→ Supplied material
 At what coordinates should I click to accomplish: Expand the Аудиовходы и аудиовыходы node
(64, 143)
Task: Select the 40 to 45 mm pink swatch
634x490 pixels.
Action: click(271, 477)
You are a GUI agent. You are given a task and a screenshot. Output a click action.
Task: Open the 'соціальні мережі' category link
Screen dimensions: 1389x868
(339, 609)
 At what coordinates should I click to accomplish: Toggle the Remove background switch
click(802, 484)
---
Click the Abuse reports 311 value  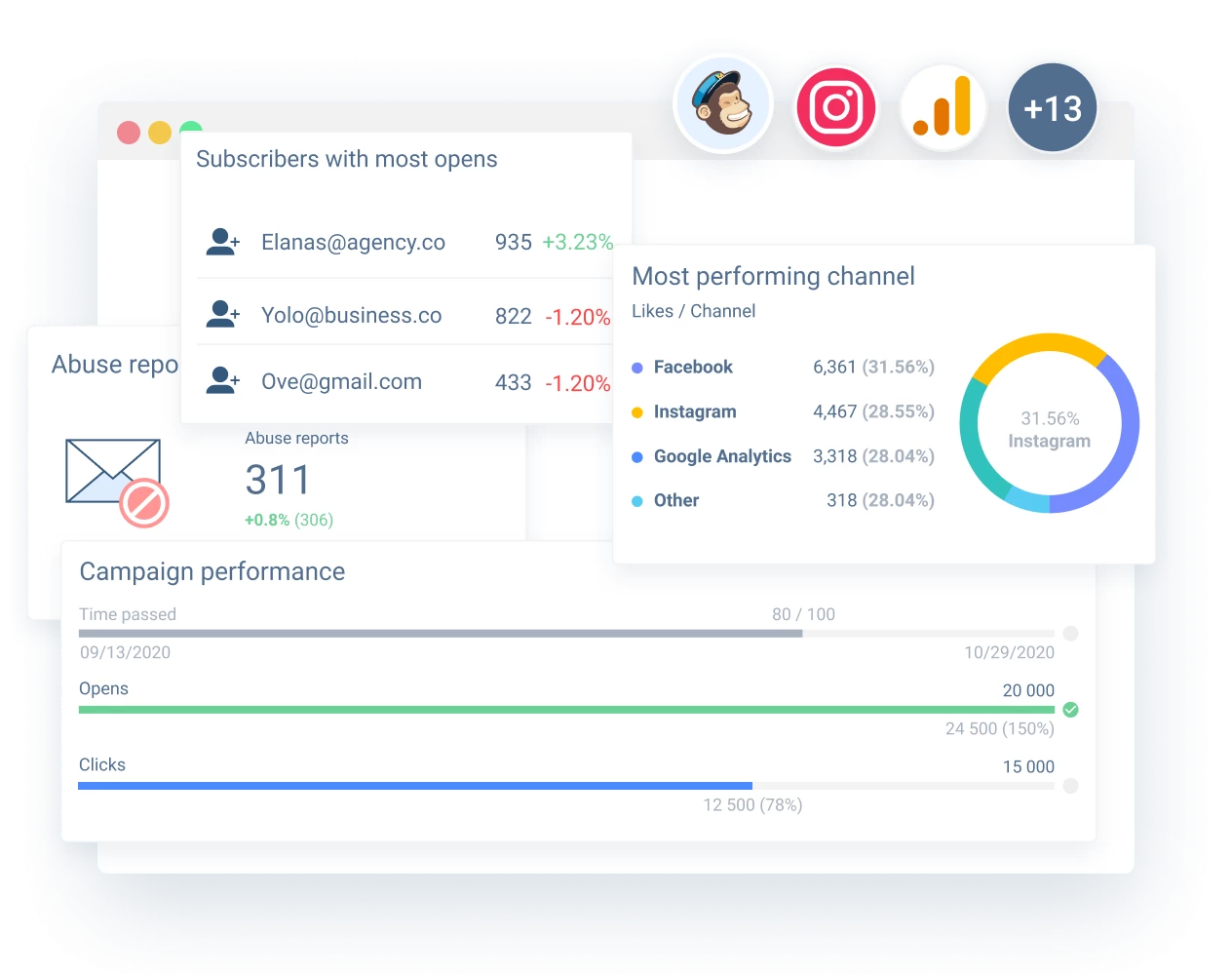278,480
...
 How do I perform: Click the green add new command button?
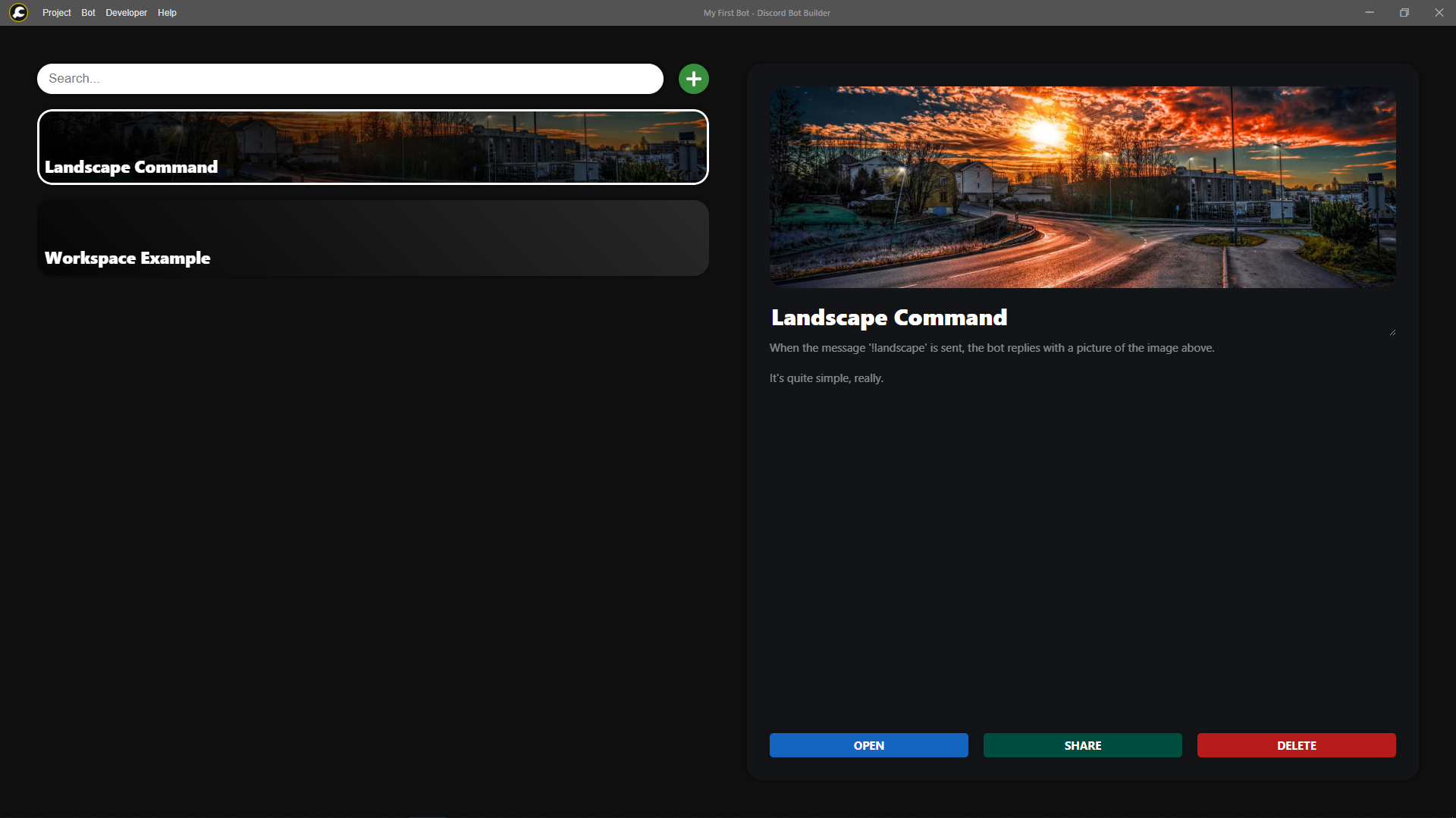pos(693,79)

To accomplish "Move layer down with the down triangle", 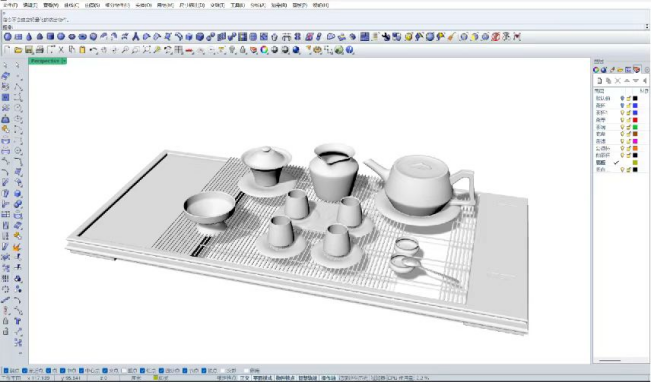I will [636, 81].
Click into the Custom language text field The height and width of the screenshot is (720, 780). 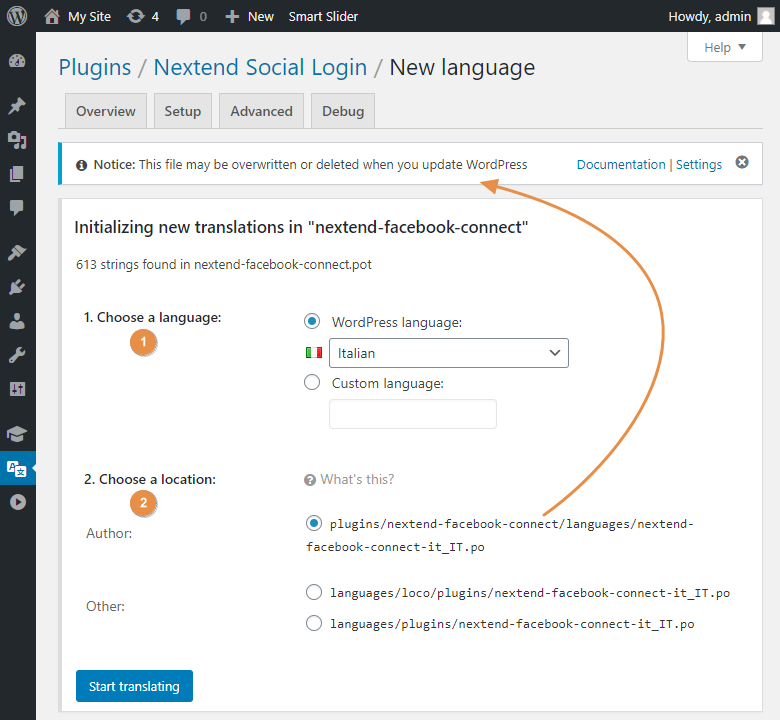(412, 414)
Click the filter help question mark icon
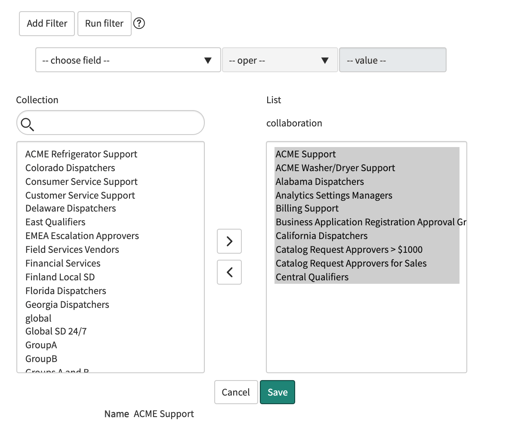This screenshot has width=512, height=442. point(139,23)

→ What to work on
Write down again, exactly as given, only the lines above that fall from the line with "At what coordinates should I click to accomplish: Expand" to the line with "You are a GUI", inclusive.

→ Response area
 At what coordinates should I click to accomplish: Expand the Аудиовходы и аудиовыходы node
(64, 143)
Task: Select the 40 to 45 mm pink swatch
634x490 pixels.
Action: click(271, 477)
You are a GUI agent. You are given a task and a screenshot. Output a click action.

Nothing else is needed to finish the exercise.